Thank you for spotting the missing & in the Vector::swap signature (which accounts for the two bugs pointed out). It should be noted that we can find no evidence of this function ever getting called anywhere either in graphite or in libo graphite integration, and if it were, we would expect it to blow up in fuzz testing rather quickly. So I don't think that's the problem.
Looking at the stack trace in the referenced bug, there are things we don't understand. For example, why is graphite_serverfontlayout.cxx in vcl/source/glyphs when in my libo source it is in vcl/generic/glyphs? Where the fault occurs in assembler, implies that gr_feature_destroy has been called with a reference into bad memory. Even doubly freed memory is unlikely to segfault like this. This puts the bug up in libo land.
Can you provide a test document so that we can try to recreate the problem?
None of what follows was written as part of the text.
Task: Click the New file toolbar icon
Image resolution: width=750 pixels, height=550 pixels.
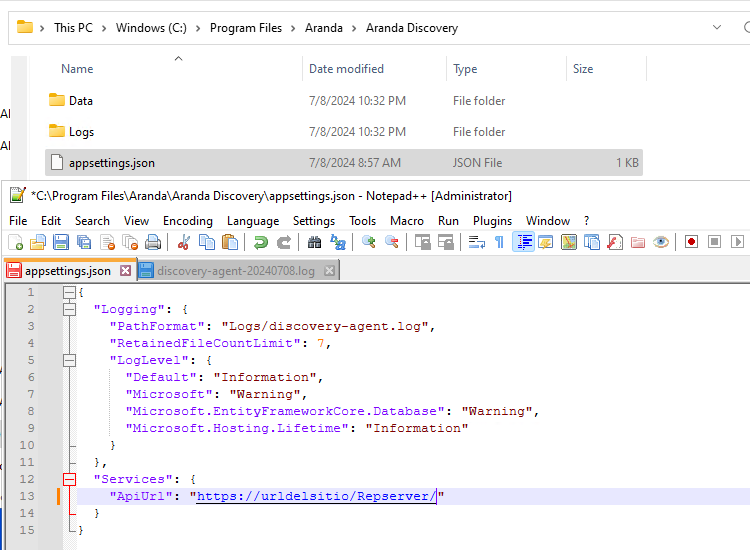Action: pyautogui.click(x=15, y=242)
> It should be noted that we can find
> no evidence of this function ever getting called anywhere either in
> graphite or in libo graphite integration, and if it were, we would expect
> it to blow up in fuzz testing rather quickly. So I don't think that's the
> problem.
Neither do I, but I spent about 30 seconds looking at the code in List.h and found 2 bugs, so it just seemed reasonable to think there might be others.
> Thank you for spotting the missing & in the Vector::swap signature (which
> accounts for the two bugs pointed out).
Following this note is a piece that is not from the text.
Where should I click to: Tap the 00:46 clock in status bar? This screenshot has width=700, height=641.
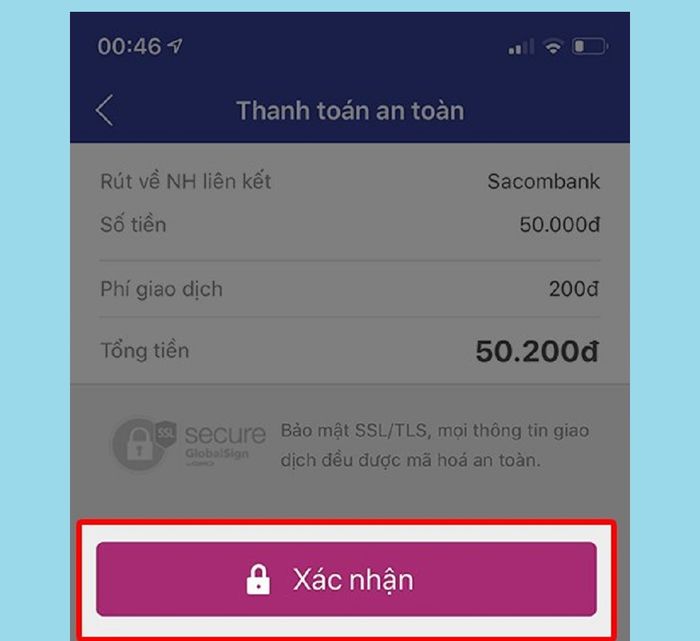pyautogui.click(x=129, y=46)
This is actually only one bug and just adding the ampersand immediately introduces another one. Let me categorize it:
1. Vector::swap does not swap
after x.swap(y), x == y because of missing ampersand in the function's signature
2. vec is destroyed twice
after the last memcpy tmp has the same content as vec. tmp is destroyed when it goes out of scope, _destroying_ the data that vec points to.
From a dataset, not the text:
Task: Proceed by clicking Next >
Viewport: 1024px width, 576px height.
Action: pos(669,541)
3. self-swap is not handled correctly
x.swap(x) leads to call of memcpy on overlapping ranges (actualy equal ranges), which has undefined behaviour
I suggest that you use the usual idiom
void Vector<T>::swap(Vector<T>& vec)
{
using std::swap;
swap(m_first, vec.m_first);
swap(m_last, vec.m_last);
swap(m_end, vec.m_end);
}
which is both correct and more efficient than your implementation.